Small House of Everything

Friday, December 12, 2014

FORGOTTEN BOOK: THE DARKLING

The Darkling by David Kesterton (1982)

The Darkling, Kesterton's only novel, was one of the few books published by the legendary Arkham House from a slushpile.  In the far future the world seems to be slowly dying.  In the distant past there were two seasons.  Now there are six:  Spring, Bloom, Advent, Terror, Eve, and Umbra; during the last three, humanity hides in caves to avoid the darklings -- giant flying creatures who feast on humans.  Mankind has devolved to a few small tribes, scattered in the north.  One northman, Maradek, who has almost reached his maturity,  has a vision about his missing father, Afurad.   Afurad left the tribe six months ago to get a new bride from a neighboring tribe, never returned and is presumed dead.  Maradek's vision told him that his father was alive and had got his bride who was now pregnant with the Great One, a savior who would rescue the world from the Terror and the deadly beasts who appear during that season.

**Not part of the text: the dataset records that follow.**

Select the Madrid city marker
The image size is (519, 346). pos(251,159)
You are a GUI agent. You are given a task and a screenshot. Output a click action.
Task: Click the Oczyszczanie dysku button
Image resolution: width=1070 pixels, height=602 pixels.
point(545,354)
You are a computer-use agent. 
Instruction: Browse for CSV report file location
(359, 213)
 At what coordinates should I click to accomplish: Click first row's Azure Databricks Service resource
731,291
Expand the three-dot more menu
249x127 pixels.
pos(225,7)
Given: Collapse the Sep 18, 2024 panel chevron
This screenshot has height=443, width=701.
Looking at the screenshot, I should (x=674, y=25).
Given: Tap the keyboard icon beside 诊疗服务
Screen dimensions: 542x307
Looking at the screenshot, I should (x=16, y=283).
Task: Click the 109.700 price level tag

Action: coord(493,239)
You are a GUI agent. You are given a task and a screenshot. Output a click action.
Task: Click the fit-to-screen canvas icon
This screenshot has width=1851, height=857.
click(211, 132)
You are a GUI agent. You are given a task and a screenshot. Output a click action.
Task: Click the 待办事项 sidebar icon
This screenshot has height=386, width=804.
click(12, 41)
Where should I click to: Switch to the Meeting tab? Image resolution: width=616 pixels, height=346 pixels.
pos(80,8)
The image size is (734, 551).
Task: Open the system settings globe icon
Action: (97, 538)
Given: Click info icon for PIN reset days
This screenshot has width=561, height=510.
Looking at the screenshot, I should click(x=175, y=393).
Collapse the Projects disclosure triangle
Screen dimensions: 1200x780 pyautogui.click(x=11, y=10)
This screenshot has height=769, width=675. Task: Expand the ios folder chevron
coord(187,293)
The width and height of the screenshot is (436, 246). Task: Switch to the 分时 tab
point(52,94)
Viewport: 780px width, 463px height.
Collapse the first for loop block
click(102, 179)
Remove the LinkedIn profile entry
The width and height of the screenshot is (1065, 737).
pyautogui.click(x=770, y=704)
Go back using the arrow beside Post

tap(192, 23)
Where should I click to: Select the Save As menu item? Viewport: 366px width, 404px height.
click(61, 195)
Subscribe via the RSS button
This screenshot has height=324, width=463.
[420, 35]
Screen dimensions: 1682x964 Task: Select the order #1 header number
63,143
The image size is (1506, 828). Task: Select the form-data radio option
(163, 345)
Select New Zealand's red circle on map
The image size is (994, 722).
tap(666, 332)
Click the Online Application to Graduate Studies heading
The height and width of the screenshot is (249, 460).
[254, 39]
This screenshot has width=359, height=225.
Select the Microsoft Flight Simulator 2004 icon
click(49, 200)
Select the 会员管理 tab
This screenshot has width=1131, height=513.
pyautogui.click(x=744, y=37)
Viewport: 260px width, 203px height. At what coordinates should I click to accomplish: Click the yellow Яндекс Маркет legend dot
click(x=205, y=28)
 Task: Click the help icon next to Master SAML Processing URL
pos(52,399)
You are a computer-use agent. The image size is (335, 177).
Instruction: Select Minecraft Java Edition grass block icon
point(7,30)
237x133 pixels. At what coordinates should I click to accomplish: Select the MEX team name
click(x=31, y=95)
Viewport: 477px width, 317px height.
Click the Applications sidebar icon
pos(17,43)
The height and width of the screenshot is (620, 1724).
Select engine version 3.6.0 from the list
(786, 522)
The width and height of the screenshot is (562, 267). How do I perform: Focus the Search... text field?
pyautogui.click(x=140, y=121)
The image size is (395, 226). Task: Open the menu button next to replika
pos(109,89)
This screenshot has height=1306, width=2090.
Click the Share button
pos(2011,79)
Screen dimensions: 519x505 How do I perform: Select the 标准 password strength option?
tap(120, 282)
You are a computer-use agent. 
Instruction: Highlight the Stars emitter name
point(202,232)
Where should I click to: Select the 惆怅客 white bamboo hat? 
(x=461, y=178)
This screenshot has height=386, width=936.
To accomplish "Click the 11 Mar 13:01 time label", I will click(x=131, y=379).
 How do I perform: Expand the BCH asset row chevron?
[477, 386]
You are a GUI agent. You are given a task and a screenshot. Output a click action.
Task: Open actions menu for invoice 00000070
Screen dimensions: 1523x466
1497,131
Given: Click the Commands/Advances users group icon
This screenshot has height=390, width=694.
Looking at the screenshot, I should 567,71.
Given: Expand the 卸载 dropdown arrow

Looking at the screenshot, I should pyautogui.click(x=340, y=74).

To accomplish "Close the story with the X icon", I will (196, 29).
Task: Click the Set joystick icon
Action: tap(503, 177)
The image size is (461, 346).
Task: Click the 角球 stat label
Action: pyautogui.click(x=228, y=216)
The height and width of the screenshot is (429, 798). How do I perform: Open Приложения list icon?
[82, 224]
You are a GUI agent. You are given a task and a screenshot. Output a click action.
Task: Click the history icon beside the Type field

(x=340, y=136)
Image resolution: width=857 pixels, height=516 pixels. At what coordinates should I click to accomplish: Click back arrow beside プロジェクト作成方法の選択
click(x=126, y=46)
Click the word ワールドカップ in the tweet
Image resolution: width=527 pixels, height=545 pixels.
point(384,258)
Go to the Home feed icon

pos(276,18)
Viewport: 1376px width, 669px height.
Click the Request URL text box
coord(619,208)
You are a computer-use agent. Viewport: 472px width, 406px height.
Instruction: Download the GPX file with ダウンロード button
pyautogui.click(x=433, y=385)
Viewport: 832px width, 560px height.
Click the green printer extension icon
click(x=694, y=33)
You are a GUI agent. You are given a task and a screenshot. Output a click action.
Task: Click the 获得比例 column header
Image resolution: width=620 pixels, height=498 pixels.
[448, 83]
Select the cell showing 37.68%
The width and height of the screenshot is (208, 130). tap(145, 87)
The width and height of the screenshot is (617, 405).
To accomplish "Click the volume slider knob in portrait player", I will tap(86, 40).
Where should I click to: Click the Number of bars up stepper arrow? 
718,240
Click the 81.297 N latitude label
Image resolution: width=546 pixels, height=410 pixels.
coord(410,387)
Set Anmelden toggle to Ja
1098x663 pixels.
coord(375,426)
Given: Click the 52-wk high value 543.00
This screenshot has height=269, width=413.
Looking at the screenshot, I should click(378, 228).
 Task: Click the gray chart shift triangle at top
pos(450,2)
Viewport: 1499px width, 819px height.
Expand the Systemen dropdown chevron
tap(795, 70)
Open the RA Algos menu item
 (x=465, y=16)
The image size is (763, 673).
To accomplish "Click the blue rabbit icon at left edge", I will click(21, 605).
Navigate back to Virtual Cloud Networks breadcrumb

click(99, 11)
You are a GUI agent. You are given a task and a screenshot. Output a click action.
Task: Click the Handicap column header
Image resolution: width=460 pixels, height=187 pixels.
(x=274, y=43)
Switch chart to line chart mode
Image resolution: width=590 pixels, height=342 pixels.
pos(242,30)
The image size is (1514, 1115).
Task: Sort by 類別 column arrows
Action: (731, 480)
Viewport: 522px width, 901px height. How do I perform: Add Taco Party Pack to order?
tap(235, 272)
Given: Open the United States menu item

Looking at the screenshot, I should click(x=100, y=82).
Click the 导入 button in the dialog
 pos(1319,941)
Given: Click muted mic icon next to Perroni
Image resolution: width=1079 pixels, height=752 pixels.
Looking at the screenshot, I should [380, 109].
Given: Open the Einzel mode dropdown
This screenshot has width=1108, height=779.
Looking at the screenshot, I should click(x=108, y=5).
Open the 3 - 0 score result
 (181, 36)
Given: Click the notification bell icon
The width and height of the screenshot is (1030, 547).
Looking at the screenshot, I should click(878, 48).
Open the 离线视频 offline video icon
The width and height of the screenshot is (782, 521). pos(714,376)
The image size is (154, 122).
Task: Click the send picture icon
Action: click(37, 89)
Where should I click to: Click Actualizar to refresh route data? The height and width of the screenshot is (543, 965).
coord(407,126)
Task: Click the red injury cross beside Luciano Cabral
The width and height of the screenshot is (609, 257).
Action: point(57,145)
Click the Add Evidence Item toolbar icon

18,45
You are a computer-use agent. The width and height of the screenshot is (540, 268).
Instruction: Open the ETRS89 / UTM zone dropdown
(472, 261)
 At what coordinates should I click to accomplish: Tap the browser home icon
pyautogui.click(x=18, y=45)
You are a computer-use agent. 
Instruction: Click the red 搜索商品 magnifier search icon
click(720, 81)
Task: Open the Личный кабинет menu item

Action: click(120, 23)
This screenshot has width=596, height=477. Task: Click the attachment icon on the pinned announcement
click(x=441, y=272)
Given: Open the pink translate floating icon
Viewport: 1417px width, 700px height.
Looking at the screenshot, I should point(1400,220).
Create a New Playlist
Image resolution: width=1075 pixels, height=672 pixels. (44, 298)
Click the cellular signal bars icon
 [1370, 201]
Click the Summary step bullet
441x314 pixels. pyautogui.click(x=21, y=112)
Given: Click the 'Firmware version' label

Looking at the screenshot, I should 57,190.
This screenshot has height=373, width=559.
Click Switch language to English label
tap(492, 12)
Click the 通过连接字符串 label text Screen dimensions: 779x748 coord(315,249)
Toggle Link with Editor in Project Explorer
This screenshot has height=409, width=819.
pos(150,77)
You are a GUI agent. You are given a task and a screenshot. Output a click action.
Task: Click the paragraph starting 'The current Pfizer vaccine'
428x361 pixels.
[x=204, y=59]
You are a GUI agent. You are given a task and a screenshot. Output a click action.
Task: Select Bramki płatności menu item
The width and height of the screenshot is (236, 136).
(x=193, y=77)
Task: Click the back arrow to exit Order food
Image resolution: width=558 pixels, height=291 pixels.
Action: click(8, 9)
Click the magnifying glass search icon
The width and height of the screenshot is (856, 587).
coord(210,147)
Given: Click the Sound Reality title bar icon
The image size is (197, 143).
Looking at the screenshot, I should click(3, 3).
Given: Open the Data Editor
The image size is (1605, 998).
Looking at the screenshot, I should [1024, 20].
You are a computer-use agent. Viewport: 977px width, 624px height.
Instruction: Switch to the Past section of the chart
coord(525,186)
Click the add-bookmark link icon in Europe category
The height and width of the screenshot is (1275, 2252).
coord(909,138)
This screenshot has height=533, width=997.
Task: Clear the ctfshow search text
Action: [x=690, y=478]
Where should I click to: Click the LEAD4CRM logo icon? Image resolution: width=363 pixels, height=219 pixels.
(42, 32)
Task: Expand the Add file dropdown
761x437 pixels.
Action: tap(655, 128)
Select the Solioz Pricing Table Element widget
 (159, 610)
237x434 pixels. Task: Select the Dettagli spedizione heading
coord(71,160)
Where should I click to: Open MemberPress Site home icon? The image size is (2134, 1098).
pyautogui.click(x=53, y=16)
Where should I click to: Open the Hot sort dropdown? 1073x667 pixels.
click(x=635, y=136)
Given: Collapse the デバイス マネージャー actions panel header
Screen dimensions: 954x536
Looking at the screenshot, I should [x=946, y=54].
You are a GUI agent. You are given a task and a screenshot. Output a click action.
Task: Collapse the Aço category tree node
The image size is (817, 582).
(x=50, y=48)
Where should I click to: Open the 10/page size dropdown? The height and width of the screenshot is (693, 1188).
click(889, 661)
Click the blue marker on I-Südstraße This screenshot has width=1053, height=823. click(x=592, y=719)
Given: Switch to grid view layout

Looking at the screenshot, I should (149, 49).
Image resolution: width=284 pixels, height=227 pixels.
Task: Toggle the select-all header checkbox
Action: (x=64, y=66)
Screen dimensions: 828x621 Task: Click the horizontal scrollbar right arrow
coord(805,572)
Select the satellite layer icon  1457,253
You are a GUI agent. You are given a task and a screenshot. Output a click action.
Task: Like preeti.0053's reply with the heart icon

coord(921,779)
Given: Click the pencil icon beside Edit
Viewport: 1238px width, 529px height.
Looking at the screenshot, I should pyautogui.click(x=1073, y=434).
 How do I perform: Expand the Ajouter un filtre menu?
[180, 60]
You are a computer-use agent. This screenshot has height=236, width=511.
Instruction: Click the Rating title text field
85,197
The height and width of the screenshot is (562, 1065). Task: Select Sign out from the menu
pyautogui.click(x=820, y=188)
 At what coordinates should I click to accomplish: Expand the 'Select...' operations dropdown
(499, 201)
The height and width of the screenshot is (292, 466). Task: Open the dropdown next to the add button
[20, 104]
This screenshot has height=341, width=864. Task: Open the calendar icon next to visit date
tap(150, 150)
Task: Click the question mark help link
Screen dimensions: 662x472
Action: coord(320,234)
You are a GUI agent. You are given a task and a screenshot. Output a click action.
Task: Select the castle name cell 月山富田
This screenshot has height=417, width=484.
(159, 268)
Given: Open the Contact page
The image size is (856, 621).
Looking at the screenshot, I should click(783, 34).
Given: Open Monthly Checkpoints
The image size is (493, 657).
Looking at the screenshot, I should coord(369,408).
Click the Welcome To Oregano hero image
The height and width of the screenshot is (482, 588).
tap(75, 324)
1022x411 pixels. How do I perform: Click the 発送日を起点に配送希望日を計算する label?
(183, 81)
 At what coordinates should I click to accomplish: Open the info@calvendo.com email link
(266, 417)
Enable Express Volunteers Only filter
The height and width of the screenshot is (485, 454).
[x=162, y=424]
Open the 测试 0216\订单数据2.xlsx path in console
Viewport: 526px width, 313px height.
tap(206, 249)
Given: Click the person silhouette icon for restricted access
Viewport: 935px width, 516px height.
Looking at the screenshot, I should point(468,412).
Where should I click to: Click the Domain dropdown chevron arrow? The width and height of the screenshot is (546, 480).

Maradek sets out on a quest to find his father to bring him and the Great One home.  Spring has not yet arrived and monsters roam the land as he begins his journey.  He travels through a strange and terrible world, finding himself allied with an old plainsman, Zher-Geer, and his "servant," Kinit -- a telepathic Unique, the only of its kind. 

The Darkling is a strange book, at first reading like William Hope Hodgson, then like Edgar
Rice Burroughs, and finally like a mash-up of Jack Vance, A. E. van Vogt, and Planet Stories.  The book is quite an accomplishment for a first novel.  I really liked it and, if you go for this sort of thing, I think you will, too.